# THE PROBLEM
All that is wanted is a word-for-word copy of the line with "Sitemap (339, 2456)" and every line after it in the data below.

# MATERIAL SHOWN
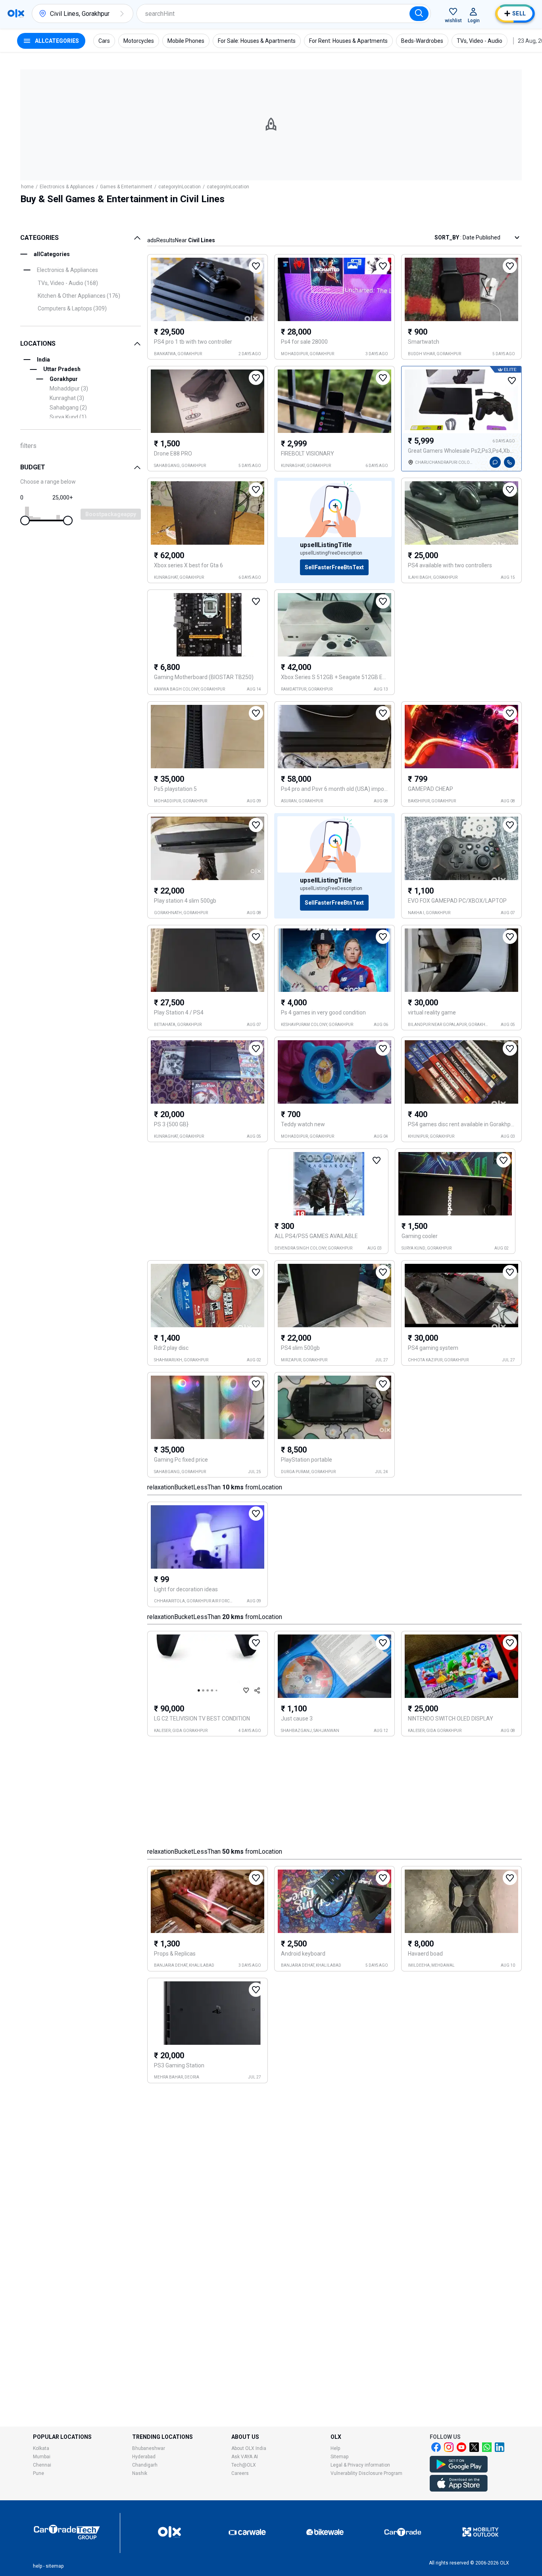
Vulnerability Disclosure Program (366, 2473)
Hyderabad (144, 2456)
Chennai (42, 2465)
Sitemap (339, 2456)
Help (335, 2448)
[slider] (25, 520)
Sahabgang (68, 407)
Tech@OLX (243, 2465)
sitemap (54, 2566)
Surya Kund (68, 417)
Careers (240, 2473)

# RESULT OF THE TASK
Sitemap (339, 2456)
Help (335, 2448)
[slider] (25, 520)
Sahabgang (68, 407)
Tech@OLX (243, 2465)
sitemap (54, 2566)
Surya Kund (68, 417)
Careers (240, 2473)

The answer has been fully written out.